Rate Limit Pacing¶

specsmith ships a proactive rate-limit scheduler so AI provider requests are paced before dispatch rather than only reacting after a 429 error.

The Problem¶

Provider rate limits come in two flavours:

RPM — requests per minute
TPM — tokens per minute (input + output combined)

A scheduler that only reacts after a 429 wastes time, thrashes concurrency, and causes avoidable failures in long-running agentic sessions. specsmith's scheduler is proactive: it checks both the rolling RPM and TPM windows before each dispatch, and sleeps until the budget refills if needed.

How It Works¶

Profile lookup — each (provider, model) pair has a ModelRateLimitProfile with rpm_limit, tpm_limit, a utilization_target (default 70 %), and a concurrency_cap.
Pre-dispatch pacing — acquire() estimates input_tokens + max_output_tokens, checks whether enough budget remains in the current 60-second rolling window, and sleeps until the window refills if not.
429 handling — record_rate_limit() parses provider-prescribed wait times (e.g.

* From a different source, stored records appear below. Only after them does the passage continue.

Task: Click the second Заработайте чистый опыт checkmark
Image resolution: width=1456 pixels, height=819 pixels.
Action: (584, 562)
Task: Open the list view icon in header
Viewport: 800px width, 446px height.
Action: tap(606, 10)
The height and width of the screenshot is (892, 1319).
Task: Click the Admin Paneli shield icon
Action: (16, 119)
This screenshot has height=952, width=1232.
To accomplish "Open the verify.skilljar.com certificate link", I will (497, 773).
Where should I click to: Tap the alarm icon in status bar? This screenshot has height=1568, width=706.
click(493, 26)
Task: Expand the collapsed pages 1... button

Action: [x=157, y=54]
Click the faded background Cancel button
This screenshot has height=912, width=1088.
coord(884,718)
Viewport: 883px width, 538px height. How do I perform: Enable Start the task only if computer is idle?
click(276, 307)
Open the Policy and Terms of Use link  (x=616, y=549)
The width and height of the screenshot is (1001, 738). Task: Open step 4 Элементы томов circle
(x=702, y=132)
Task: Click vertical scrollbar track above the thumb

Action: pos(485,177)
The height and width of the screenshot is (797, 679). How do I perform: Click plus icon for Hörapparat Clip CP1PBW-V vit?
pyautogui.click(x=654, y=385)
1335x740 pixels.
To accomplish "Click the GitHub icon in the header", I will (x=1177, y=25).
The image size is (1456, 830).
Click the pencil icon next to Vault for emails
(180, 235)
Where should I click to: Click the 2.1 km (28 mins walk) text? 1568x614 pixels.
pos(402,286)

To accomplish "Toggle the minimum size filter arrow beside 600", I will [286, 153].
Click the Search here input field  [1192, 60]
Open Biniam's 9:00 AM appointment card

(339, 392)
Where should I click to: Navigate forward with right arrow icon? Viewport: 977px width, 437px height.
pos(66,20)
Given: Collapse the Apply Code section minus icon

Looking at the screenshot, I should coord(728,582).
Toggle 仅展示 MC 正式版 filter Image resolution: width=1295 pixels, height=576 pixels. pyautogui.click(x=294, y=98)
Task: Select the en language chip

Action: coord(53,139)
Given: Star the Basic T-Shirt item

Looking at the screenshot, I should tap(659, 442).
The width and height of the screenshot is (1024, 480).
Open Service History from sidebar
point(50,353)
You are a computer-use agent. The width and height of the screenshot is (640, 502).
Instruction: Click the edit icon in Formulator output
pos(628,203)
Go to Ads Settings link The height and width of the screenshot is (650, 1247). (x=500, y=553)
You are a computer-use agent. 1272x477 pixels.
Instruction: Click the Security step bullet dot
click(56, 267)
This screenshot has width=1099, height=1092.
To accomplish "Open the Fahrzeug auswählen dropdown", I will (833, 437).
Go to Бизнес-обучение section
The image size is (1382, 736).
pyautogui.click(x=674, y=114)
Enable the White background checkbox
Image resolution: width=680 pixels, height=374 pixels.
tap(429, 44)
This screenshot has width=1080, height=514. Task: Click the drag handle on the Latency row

OpenAI's "Please try again in 10.793s" text), halves the concurrency cap, and returns the delay before retry.
Concurrency restoration — after a configurable number of consecutive successes (restore_after_successes, default 3), the concurrency cap is gradually restored to its base value.
Moving averages — the scheduler continuously tracks an exponential moving average of requests and tokens per window so you can see utilisation trends.

Built-in Profiles¶

specsmith ships conservative default profiles for common provider/model paths. These are starting points — your account tier may differ.

Provider	Model	RPM	TPM
openai	gpt-4o	500	30,000,000
openai	gpt-4o-mini	500	200,000,000
openai	gpt-4-turbo	500	800,000
openai	gpt-3.5-turbo	3500	90,000
openai	o1	500	30,000,000
openai	o1-mini / o3-mini	1000	200,000,000
openai	gpt-5.4	60	500,000
openai	* (wildcard)	500	500,000
anthropic	claude-opus-4	2000	40,000,000
anthropic	claude-sonnet-4	2000	40,000,000
anthropic	claude-haiku-3-5	2000	200,000,000
anthropic	* (wildcard)	2000	40,000,000
google	gemini-1.5-pro	360	4,000,000
google	gemini-1.5-flash / 2.0-flash / 2.5-pro	1000	4,000,000
google	* (wildcard)	360	4,000,000

Wildcard entries (provider/*) match any model for that provider that does not have an exact profile. Resolution order: exact key → provider wildcard → model wildcard → global wildcard.

CLI Commands¶

View built-in profiles¶

specsmith credits limits defaults

Install defaults into your project¶

specsmith credits limits defaults --install --project-dir ./my-project

Merges built-in profiles into .specsmith/model-rate-limits.json. Existing local overrides are preserved — they always take precedence.

Set a custom profile¶

Override the built-in defaults when your account has a different tier:

specsmith credits limits set \
  --provider openai \
  --model gpt-5.4 \
  --rpm 120 \
  --tpm 600000 \
  --target 0.80 \
  --concurrency 2 \
  --project-dir ./my-project

List active profiles¶

specsmith credits limits list --project-dir ./my-project

Show rolling-window snapshot¶

See live RPM/TPM utilisation and concurrency state for a model:

specsmith credits limits status --provider openai --model gpt-5.4

Output example:

openai/gpt-5.4
  RPM: 3 / 42 (limit 60, target 42)
  TPM: 341,693 / 350,000 (limit 500,000)
  Utilization: RPM 7.1%  TPM 97.6%
  Concurrency: 1 in-flight / 1 cap (base 1)
  Moving avg:  2.5 req/window  280,000 tok/window

Persistent State¶

Profile overrides are stored at .specsmith/model-rate-limits.json (gitignored). Rolling-window runtime state is stored at .specsmith/model-rate-limit-state.json (also gitignored) and is rehydrated on the next scheduler load so pacing is consistent across separate CLI invocations.

Python API¶

from specsmith.rate_limits import (
    BUILTIN_PROFILES,
    load_rate_limit_profiles,
    load_rate_limit_scheduler,
)
from pathlib import Path

root = Path(".")
profiles = load_rate_limit_profiles(root, defaults=BUILTIN_PROFILES)
scheduler = load_rate_limit_scheduler(root, profiles)

# Before dispatching a request
reservation = scheduler.acquire(
    "openai", "gpt-5.4",
    estimated_input_tokens=5000,
    max_output_tokens=2000,
)

# ... make the API call ...

# After success
scheduler.record_success(
    reservation,
    actual_input_tokens=4800,
    actual_output_tokens=1900,
)

# After a 429
delay = scheduler.record_rate_limit(reservation, exc, attempt=1)
time.sleep(delay)

See src/specsmith/rate_limits.py for the full API reference.